● **Exercise aim**:
Print out the full material below, exact in every line, with no images included.

● **Supplied records**:

──────────

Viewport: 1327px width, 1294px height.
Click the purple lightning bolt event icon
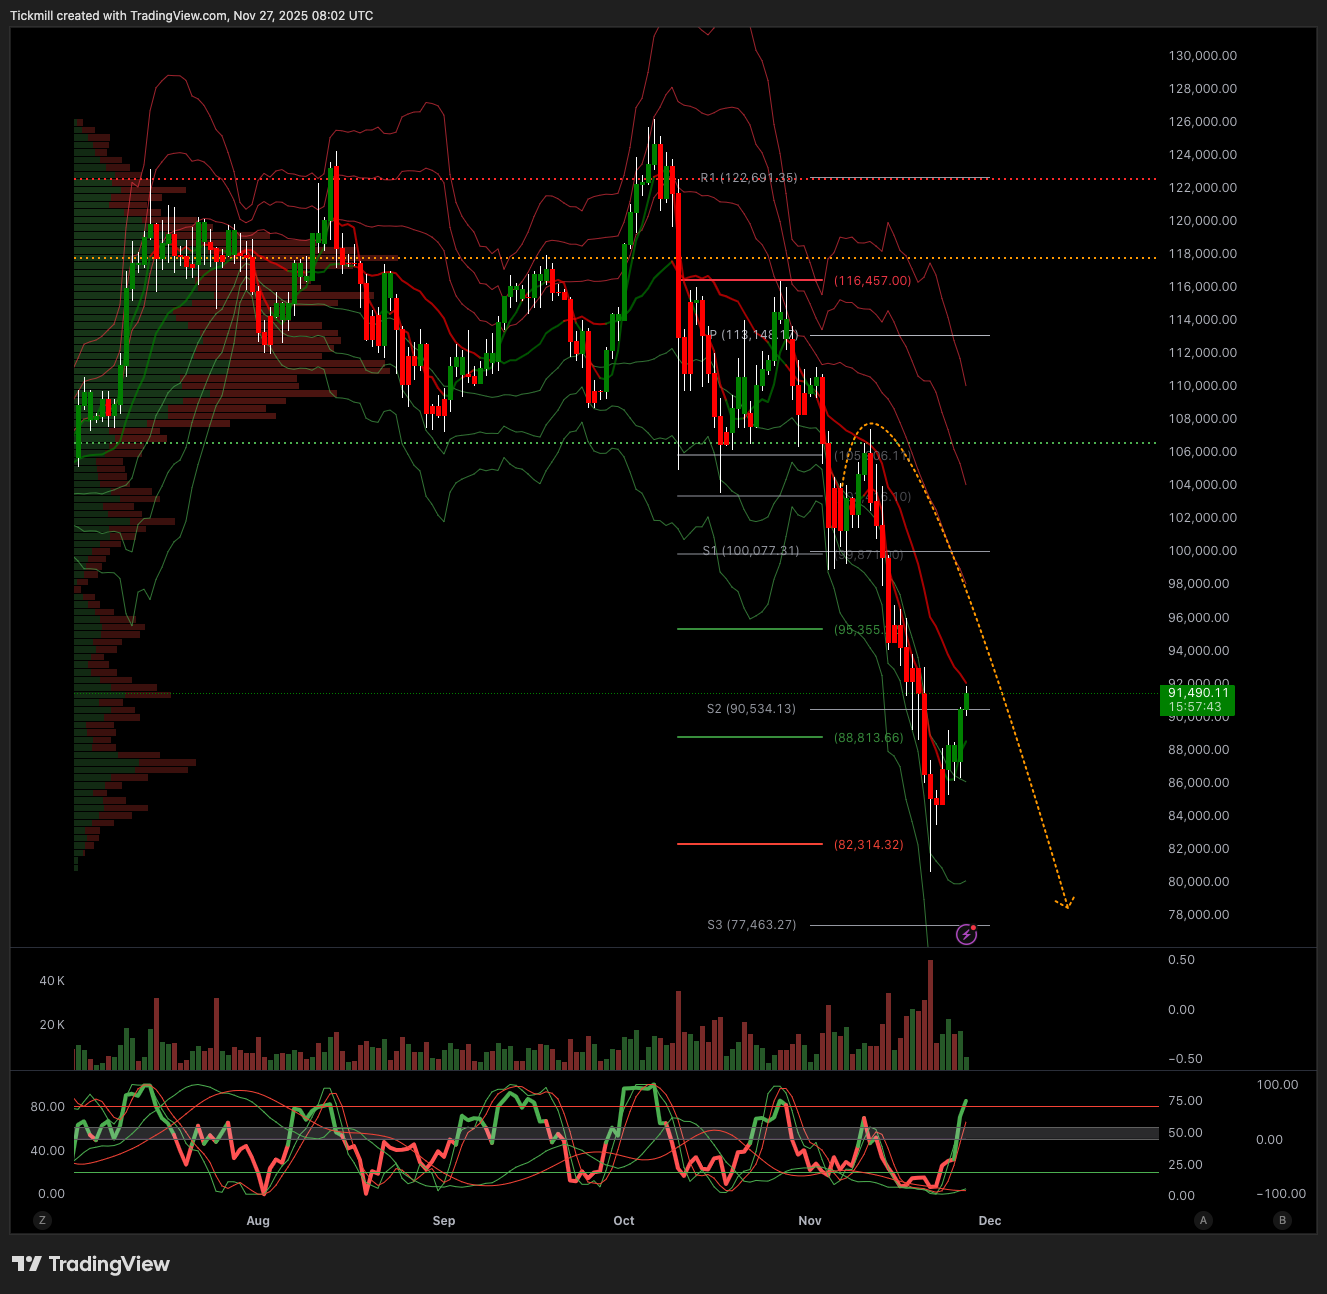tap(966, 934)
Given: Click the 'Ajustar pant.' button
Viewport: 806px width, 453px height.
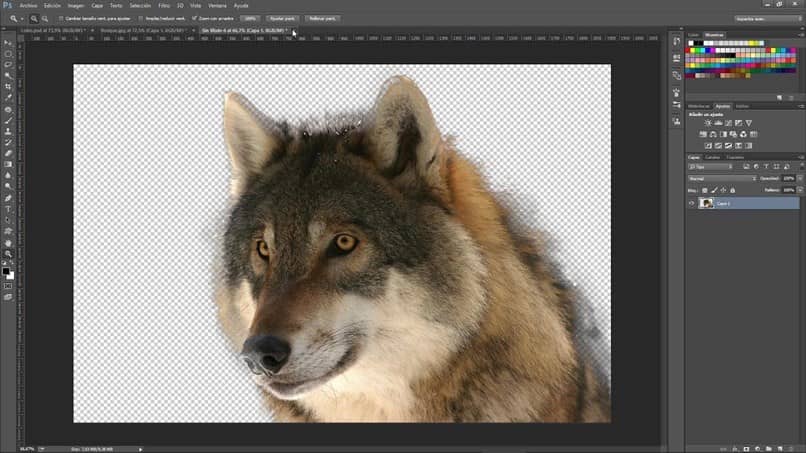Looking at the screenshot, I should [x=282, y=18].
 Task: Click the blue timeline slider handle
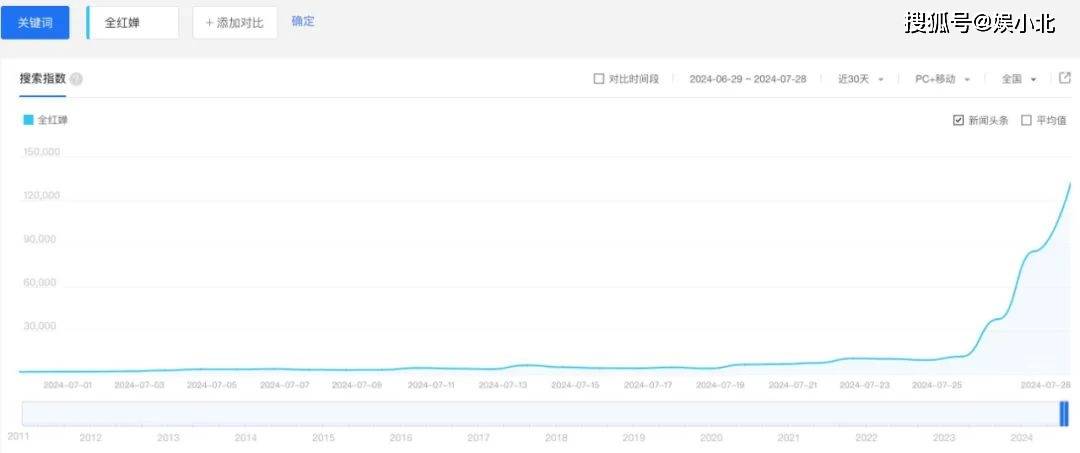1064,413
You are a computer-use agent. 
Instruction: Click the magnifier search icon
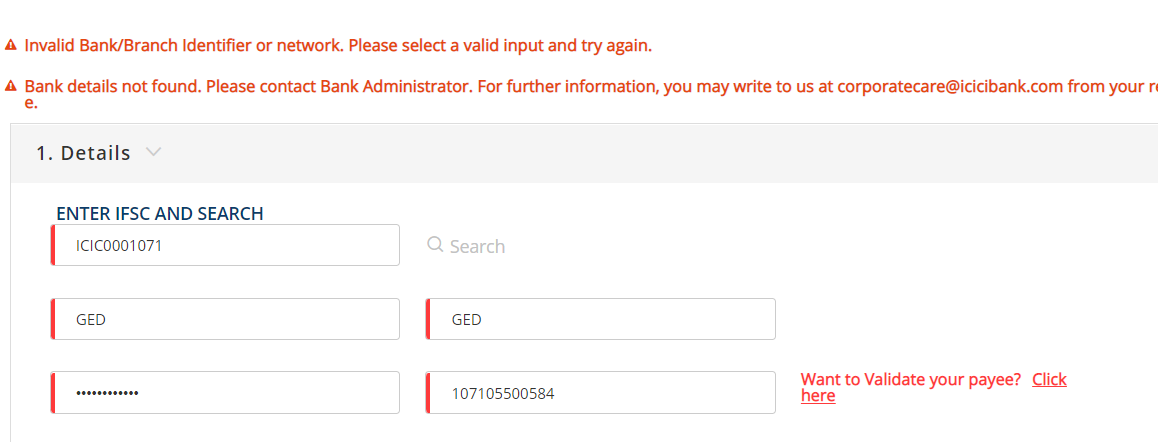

──────────

● **Response to the exercise**:
Viewport: 1327px width, 1294px height.
Click the purple lightning bolt event icon
tap(966, 934)
Given: Click the 'Ajustar pant.' button
Viewport: 806px width, 453px height.
Looking at the screenshot, I should [x=282, y=18].
 Task: Click the blue timeline slider handle
1064,413
You are a computer-use agent. 
Instruction: Click the magnifier search icon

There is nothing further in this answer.